-- Written request --
Rewrite the records below, replacing "button" with "icon" and leaving everything else unchanged. Omit the pictures from your answer.

-- Records for processing --
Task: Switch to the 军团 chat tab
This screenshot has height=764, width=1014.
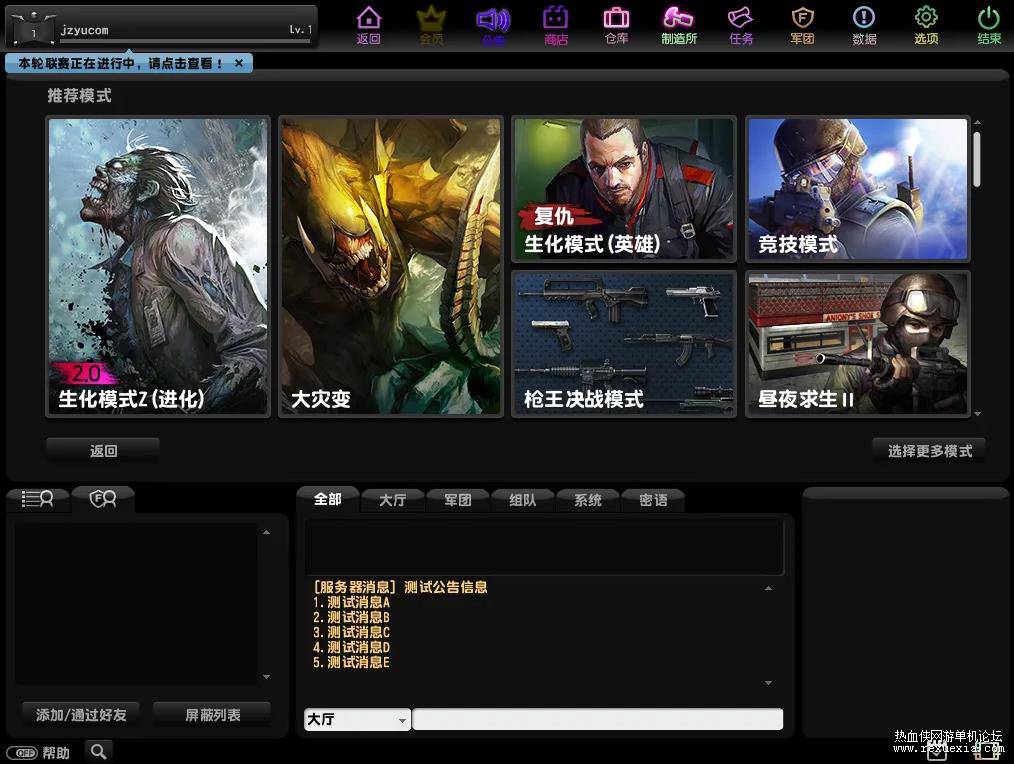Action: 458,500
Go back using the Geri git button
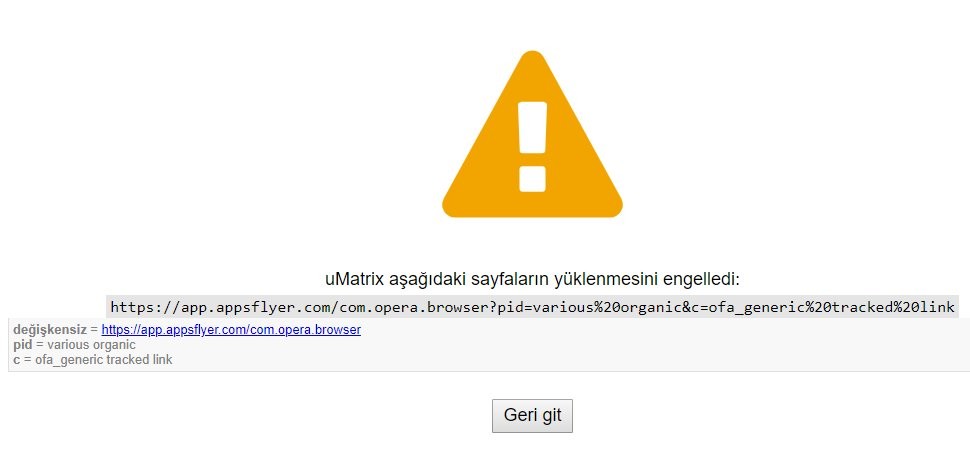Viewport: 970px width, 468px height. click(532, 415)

-- Answer below --
Task: Switch to the 军团 chat tab
This screenshot has height=764, width=1014.
Action: 458,500
Go back using the Geri git icon
Viewport: 970px width, 468px height. click(532, 415)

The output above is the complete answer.